Viver é sentir — agora
Um convite a não esquecer de sentir em primeiro plano
No alto do Corcovado, ao me deparar com o Cristo Redentor, as lágrimas brotaram, sem que eu conseguisse controlar... Escondida sob as lentes dos meus óculos escuros, cercada de pessoas amontoadas em busca do close perfeito, enquanto minha amiga tentava um ângulo perfeito para me fotografar, nos intervalos entre os takes eu tentava respirar fundo e apenas apreciar... Diante da magnitude do presente que se agigantava diante de mim- uma das sete maravilhas do mundo, a paisagem estonteante vista lá de cima, as lágrimas insistiam em borrar minha maquiagem... eu percebia instantaneamente: como é bom estar viva pra ver e viver isso...
Dias antes, no meio da torcida do meu time do coração, mesmo que em um número bem reduzido, eu gritava, vendo pela primeira vez meu time jogar... A sensação de: “por favor não me belisque e não me acorde se for um sonho” me abraçava, me trazendo arrepios...
Ter a oportunidade de junto com amigas de trabalho de participar de um seminário internacional sobre algo que nos move, adquirir um conhecimento que iremos levar pra nossa vida e que nos mudou por completo trouxe novos ares ao meu peito, me impulsionando a dar o meu melhor no que eu me propor a fazer profissionalmente...

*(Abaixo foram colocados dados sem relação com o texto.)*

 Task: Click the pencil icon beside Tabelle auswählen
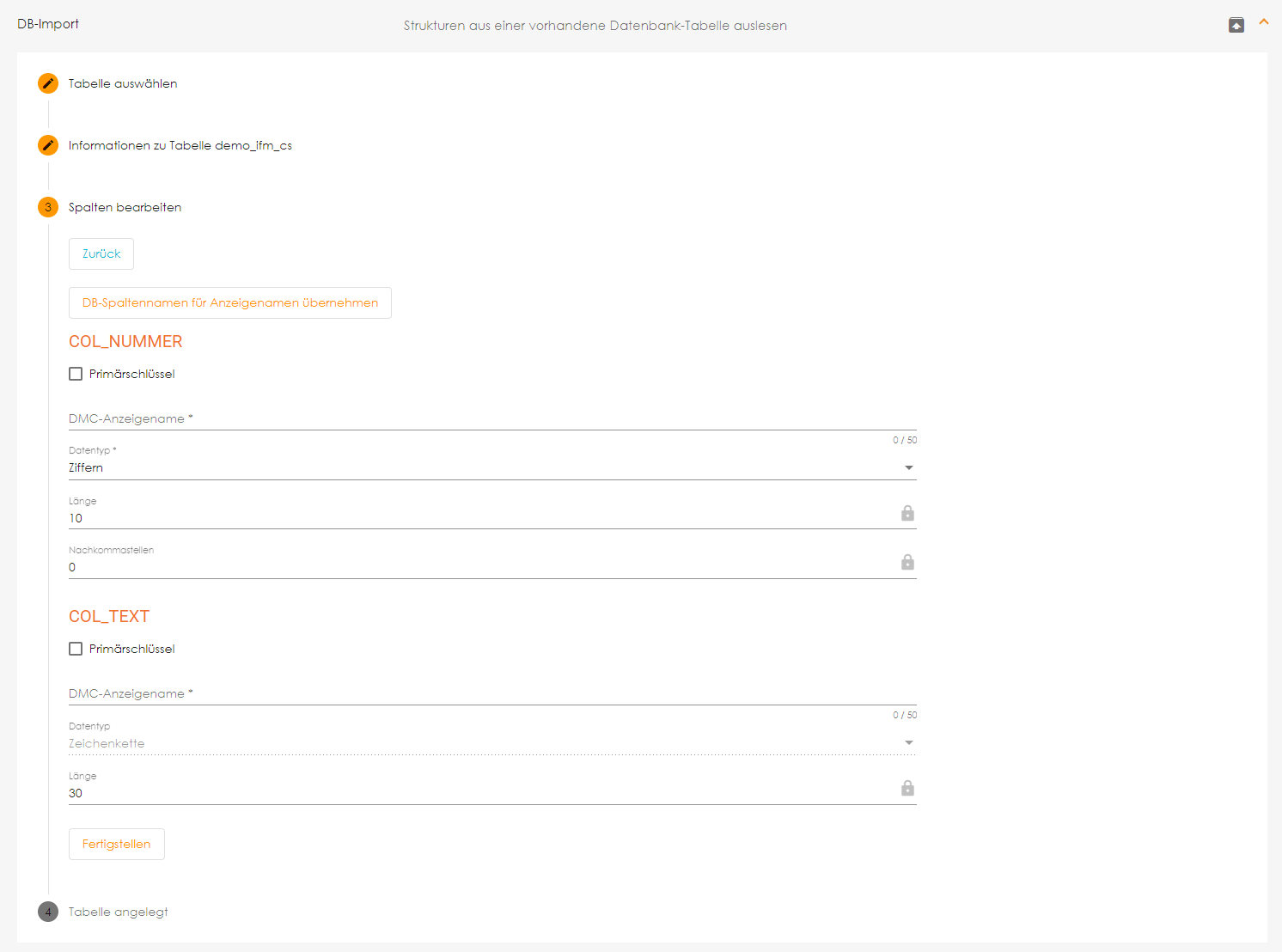pos(48,83)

Tudo isso me ensinou sobre sentir...
Sentir por completo...
Enquanto vivenciei cada um desses momentos, dentro de mim, pulsava gratidão... Além de ser grata, enxerguei algo importante sobre viver e realizar sonhos: sentir não deve ser segundo plano... as vezes a gente prepara tudo pra capturar boas memorias com as câmeras de nossos celulares, para tornar momentos inesquecíveis, e esquecemos de estar de corpo e alma nesses momentos... No jogo do Botafogo, meu cel estava prestes a descarregar, e tentei tirar fotos ao fim pra registrar essa memória – as fotos não ficaram tão boas... Eu poderia me chatear, e por um lado até bateu uma chateação, mas o melhor close não se compara com a sensação de ter vivido a sensação de ver um gol do meu time pela primeira vez (jamais esquecerei, Alvaro Montoro).

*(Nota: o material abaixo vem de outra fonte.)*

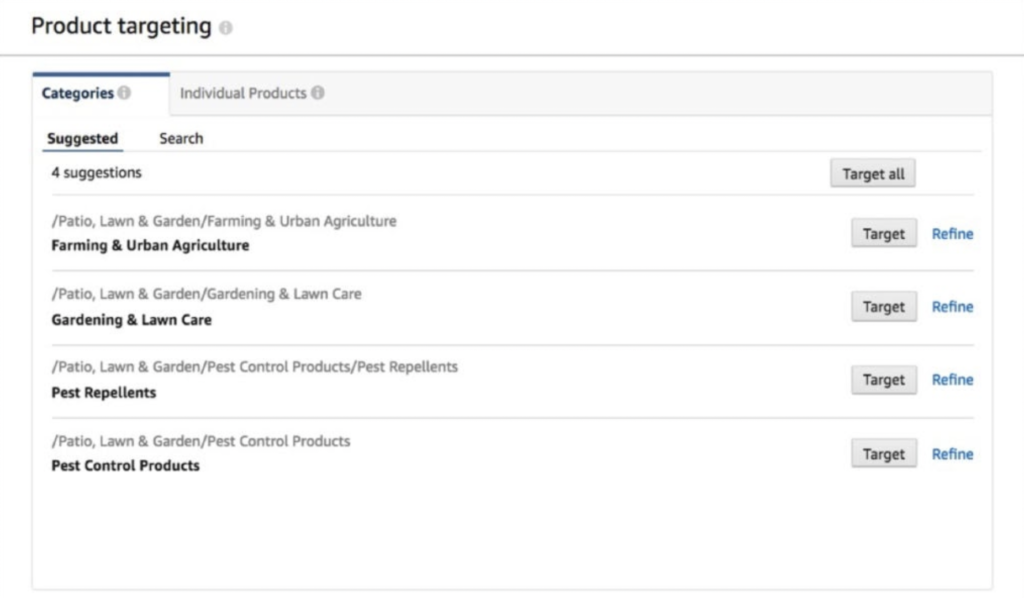The image size is (1024, 598).
Task: Refine the Pest Control Products targeting
Action: click(952, 453)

Em The Office, a Pam e o Jim, registraram com as câmeras invisíveis os momentos de que jamais gostariam de esquecer do dia mais importante de suas vidas. Quero, como eles, não deixar de registrar em meu coração minhas memorias. Quero senti-las tão intensamente, sem medo de parecer ridícula, ou boba... se precisar gritar, eu grito. Se precisar chorar, eu choro... Não quero me conter de viver...
Já sabotei o meu presente enchendo-o de expectativas frustradas, já deixei o medo roubar a sensação de estar inteira vivenciando algo, mas, ao falar com quem quer que vá ler esse texto, quero deixar claro que lutarei com afinco pra viver...

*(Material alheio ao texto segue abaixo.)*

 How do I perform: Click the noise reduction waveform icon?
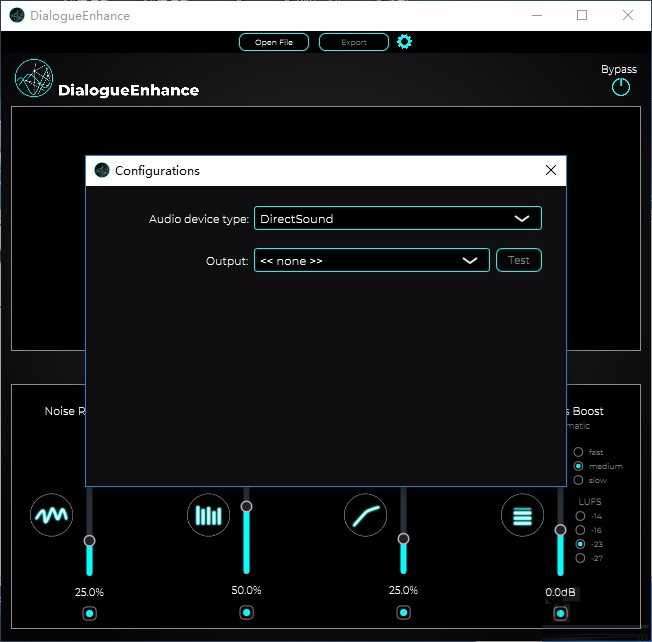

Esse texto é um lembrete: a vida boa. Os sonhos podem se realizar. Existe uma imensidão de momentos para vivermos e desfrutarmos, sem deixar que o medo ou a performance roube de nós o mais importante: o presente e nossa capacidade de desfrutá-lo.
No filme que eu mais amo na vida (e sim, eu já falei dele em quase todos os textos), o Mr. Keating diz para os garotos aproveitarem o dia, o famoso Carpe diem. Aproveitar o dia, extrair dos momentos vividos a sua essência, viver o hoje com vontade, sem corpo mole, sem distrações, sem mascaras. Viver, sabe? De verdade...
É bom viver, as vezes é bom lembrar. Que nenhuma dureza na vida, dor ou circunstancia ruim nos engane e tire de nós o real apreço pelo simples e pelo hoje.